East holds out feeble recovery hope
By Yong Kwon

As analysts continue to take into account the far-reaching effects of the European debt crisis, the recent Asia-Pacific Economic Cooperation (APEC) meeting in Vladivostok highlighted the potentially pivotal role that the Asia-Pacific region can play in jumpstarting the currently stagnating global economy.

Many see development and trade in the area, already accounting for 54% of world economic output and 44% of trade, as the foundation for a more robust economic environment. There are many opportunities, such as the opening of Myanmar with its untapped resource market, that show room for expansion; at the same time, the geographically vast, economically diverse, and

 

politically polarized region also faces many obstacles that make economic growth anything but certain.

A key topic of discussion at the APEC summit was the direction of the region's economic integration. The United States, taking a leading role in promoting a vast multilateral free trade zone, has put forth a model in the form of the Trans-Pacific Partnership (TPP). In particular, the free-trade agreement between Washington and Seoul, which went into effect in March of this year, is being used as a key example of how a wider inter-Pacific arrangement could enhance economic growth.

However, some of the key players are putting forth an alternative vision. China, rebuffed by the perceived exclusivity of the TPP, promotes the establishment of a trilateral free trade agreement between China, South Korea, and Japan. Beijing recognizes that its geographic proximity and increasing share of trade with its potential free trade partners make it a more viable candidate for such an arrangement. Furthermore, without including China, the TPP has little appeal to the economies of the Pacific rim that stand to benefit from China's economic growth.

Nonetheless, both visions share serious defects. The Japanese government under the Yoshihiko Noda administration has chosen to concentrate on raising the consumption tax as it key objective over joining the TPP. In effect, with elections expected to be called within the year, Tokyo has delayed work on joining the US-led trade bloc. On the other hand, while joining a trilateral FTA with China would boost Japanese exports, domestic fears of aggressive Chinese agricultural imports and implicit opposition from South Korea, which looks to establishing its own bilateral FTA with China, hinder the formation of an exclusively Northeast Asian economic zone.

Equally stalled, Seoul will have trouble moving forward in widening the web of FTAs that President Lee Myung-bak built during his tenure due to mounting public opposition. The hard-won Korea-US FTA will probably stay in place regardless of who wins the South Korean presidential election this year because the divided legislature will not have the power to repeal or renegotiate what has already been ratified - but regional maritime disputes and inter-Korean relations will most likely occupy most of the next administration's time and energy rather than new free trade deals.
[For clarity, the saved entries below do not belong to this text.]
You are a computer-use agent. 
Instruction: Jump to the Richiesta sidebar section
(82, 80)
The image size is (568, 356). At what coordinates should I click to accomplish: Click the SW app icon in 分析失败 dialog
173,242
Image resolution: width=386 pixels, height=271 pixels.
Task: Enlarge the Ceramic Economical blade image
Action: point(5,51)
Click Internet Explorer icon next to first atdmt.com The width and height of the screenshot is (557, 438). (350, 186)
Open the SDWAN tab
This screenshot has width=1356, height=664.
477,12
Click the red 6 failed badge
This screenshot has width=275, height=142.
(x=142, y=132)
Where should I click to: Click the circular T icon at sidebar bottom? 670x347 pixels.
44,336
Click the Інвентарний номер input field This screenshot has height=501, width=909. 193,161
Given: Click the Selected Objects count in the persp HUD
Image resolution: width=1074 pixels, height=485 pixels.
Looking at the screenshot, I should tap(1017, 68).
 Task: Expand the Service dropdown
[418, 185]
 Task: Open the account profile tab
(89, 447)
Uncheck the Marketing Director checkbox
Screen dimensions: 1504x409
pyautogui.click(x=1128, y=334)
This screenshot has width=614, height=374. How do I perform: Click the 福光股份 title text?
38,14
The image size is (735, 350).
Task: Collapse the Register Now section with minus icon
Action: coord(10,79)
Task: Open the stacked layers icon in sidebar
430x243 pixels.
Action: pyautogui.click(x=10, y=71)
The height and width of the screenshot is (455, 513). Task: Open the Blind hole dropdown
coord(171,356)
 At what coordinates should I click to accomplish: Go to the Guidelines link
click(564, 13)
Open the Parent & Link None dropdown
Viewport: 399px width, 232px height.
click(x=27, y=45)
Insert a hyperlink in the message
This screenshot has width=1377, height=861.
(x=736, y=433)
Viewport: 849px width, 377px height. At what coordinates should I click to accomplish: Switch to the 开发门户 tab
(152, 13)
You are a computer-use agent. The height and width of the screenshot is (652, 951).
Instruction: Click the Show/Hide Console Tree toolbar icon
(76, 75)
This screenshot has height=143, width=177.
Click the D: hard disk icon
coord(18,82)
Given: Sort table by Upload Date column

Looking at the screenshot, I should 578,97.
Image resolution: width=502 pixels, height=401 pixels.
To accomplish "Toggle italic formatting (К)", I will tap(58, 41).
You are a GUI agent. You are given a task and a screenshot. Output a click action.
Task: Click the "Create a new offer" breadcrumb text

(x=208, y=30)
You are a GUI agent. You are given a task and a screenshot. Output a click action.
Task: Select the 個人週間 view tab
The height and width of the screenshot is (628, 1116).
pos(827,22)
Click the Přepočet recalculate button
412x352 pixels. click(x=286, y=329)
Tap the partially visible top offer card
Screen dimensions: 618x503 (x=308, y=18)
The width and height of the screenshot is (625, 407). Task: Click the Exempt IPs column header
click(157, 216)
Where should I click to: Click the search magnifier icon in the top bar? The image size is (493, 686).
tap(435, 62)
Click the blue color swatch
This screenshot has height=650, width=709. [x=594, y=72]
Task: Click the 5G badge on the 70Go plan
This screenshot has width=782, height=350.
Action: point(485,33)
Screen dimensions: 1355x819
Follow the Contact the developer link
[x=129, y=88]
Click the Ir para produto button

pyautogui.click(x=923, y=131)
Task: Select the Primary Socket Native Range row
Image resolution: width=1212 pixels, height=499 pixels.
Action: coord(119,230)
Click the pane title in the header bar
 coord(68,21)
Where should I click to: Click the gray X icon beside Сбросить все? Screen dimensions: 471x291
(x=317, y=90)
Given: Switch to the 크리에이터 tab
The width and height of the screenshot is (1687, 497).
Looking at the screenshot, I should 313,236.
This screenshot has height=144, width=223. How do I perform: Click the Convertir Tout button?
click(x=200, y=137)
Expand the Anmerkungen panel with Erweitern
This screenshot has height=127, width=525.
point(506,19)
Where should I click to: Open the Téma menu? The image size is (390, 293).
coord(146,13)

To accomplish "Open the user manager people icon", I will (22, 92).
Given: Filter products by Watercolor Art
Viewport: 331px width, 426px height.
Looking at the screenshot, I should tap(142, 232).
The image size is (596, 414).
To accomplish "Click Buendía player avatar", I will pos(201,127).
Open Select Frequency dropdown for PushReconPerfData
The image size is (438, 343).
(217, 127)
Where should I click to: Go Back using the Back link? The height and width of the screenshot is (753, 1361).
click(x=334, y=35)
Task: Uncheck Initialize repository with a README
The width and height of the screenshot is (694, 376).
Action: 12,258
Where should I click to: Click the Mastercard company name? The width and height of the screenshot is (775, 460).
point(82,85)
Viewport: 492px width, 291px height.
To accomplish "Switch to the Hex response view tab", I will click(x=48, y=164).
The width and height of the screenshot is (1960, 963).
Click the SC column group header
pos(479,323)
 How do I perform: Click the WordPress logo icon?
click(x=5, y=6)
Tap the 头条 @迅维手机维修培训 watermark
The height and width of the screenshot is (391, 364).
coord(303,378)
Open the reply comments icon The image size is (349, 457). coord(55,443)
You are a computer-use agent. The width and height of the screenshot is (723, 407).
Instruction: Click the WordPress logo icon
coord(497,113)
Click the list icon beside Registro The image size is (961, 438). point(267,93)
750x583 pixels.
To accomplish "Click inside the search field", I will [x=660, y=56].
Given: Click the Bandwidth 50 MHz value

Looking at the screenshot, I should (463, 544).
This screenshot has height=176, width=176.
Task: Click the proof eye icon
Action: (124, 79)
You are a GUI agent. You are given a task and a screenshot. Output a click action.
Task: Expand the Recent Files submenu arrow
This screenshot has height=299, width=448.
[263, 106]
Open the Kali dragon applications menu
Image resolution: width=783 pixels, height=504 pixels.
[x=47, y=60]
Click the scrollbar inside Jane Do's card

To further hinder efforts towards regional integration, overlapping claims of special economic zones (SEZ) and discourse over the legacy of Japanese imperialism between the three countries became front page stories in August and aggravated relations in the region.

Indeed, in recent years, inter-regional disputes, including issues in the South China Sea involving the Philippines and Vietnam, have increasingly spilled over into economic disputes. The extreme case of China threatening to embargo rare earth metals to Japan in 2010 during one of the heated exchanges over the Senkaku/Diaoyu islands exemplifies the danger of political situations impacting economic relations.

Russia's Foreign Minister Sergey Lavrov stated that these tensions would not undermine economic cooperation within APEC, which in his words were "built on strong foundations". These were also the opinions of the Asia Development Bank that believed that the South China Sea dispute would not affect regional economic integration. Even so, with the World Trade Organization noting a resurgence in protectionism, the strife among major economic players in the Asia-Pacific could not have risen at a more inconvenient time. Washington, for one, was clearly worried as its officials cautiously recommended in Vladivostok that South Korea and Japan mend their current near-hostile relations.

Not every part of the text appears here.